**** Verzamelde gegevens

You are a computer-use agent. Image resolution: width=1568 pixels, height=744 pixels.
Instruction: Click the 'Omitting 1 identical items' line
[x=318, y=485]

********
**** Verzamelde gegevens

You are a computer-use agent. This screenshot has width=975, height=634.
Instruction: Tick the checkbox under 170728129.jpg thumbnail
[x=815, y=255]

********

_Opdracht_
Zet de regels uit het materiaal, van de regel met "You are a computer-use agent. Image" tot en met de regel met "[x=318, y=485]", om in een Markdown-tabel met de kolommen "Nr" en "Regel". Laat lege regels weg.

_Eindresultaat_
| Nr | Regel |
|---|---|
| 1 | You are a computer-use agent. Image resolution: width=1568 pixels, height=744 pixels. |
| 2 | Instruction: Click the 'Omitting 1 identical items' line |
| 3 | [x=318, y=485] |